An illustration of a scene from the original fairy tale
Famous adaptations of 'Thumbelina' include a 1985 live-action television dramatization of the tale starring 'Star Wars' actress Carrie Fisher was broadcast as the 12th episode of the anthology series Faerie Tale Theatre, a 1994 Warner Brothers film and a 2002 direct-to-DVD animated movie, 'The Adventures of Tom Thumb and Thumbelina', which brought together the two most famous tiny people of literature, with Thumbelina voiced by Hollywood actress Jennifer Love Hewitt among many others.
The Steadfast Tin Soldier: It's the story about a tin soldier's love for a paper ballerina, who both perish in a fire after several adventures. Published on 2 October 1838, it was Andersen’s first not based upon a folk tale or a literary model.
The tin soldier and the ballerina
American animator and co-creator of Walt Disney's iconic Mickey Mouse loosely adapted, 'The Steadfast Tin Soldier' in 1934 as a cartoon short titled, 'The Brave Tin Soldier', which features an evil jack-in-the-box toy just like the original story.
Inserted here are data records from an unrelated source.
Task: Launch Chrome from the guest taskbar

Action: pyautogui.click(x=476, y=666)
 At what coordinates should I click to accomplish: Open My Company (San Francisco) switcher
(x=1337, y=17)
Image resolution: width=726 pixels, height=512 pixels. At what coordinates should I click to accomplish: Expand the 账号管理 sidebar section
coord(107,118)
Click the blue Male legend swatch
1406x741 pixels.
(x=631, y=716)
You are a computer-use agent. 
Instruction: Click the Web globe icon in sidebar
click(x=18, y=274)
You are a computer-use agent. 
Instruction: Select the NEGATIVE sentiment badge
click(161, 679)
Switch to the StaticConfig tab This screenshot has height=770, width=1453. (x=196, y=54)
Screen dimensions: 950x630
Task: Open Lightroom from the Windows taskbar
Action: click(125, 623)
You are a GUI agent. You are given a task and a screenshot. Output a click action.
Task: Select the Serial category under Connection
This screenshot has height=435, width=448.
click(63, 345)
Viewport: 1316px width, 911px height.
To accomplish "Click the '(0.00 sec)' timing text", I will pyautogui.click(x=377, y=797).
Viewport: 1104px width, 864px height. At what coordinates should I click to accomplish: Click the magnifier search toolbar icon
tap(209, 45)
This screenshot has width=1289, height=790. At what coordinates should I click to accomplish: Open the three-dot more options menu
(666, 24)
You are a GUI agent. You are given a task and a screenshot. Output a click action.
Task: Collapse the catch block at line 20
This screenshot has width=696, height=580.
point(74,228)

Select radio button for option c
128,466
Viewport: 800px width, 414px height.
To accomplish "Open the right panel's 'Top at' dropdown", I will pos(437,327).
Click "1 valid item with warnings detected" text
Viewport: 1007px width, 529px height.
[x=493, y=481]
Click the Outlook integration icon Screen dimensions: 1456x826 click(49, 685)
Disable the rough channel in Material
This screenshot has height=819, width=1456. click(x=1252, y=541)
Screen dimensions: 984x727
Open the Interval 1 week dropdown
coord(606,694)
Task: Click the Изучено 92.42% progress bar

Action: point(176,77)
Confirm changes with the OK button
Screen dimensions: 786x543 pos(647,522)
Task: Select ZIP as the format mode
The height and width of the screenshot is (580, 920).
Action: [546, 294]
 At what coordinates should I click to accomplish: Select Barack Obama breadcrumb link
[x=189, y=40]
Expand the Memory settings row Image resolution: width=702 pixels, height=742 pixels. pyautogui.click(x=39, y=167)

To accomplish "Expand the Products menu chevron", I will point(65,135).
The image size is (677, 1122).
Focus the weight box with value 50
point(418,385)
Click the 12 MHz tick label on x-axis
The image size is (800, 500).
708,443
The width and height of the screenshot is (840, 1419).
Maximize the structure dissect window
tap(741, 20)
In Disney's film Fantasia 2000, an adaptation of the tale that differs slightly from Andersen's portrays the ballerina as a porcelain figure. The soldier is disappointed to discover the ballerina has two legs, but the ballerina still accepts him; at the end, the jack-in-the-box villain is the one that perishes in the fire instead of the pair.
The Nightingale: This 1843 Hans Christian Andersen fairly tale is about a Chinese emperor who prefers the tinkling of a bejeweled mechanical bird to the song of a real nightingale. When the Emperor is near death, the nightingale's song restores his health.
A Chinese nightingale as depicted in the story
The story which was well received upon its publication in Copenhagen, is considered by many to be inspired by the author's unrequited love for opera singer Jenny Lind, the "Swedish nightingale". Notable adaptations include Russian composer Igor Stravinsky's 1914 opera 'Le Rossignol', two famous animated adaptations namely, Lotte Reiniger's shadow puppet production "The Chinese Nightingale" in 1927, and Czech Jirí Trnka's "The Emperor's Nightingale" in 1948. On television, the tale was adapted for Shelley Duvall's 'Faerie Tale Theatre' in 1983 with rock and roll music legend Mick Jagger as the Emperor, Bud Cort as the Music Master, Barbara Hershey as the Kitchen Maid, Edward James Olmos as the Prime Minister, and Shelley Duvall as the Nightingale and Narrator.
Hans Christian Anderson's birthday, 2 April, is celebrated as International Children's Book Day. Founded in 1967, activities include writing competitions, announcements of book awards and events with authors of children's literature.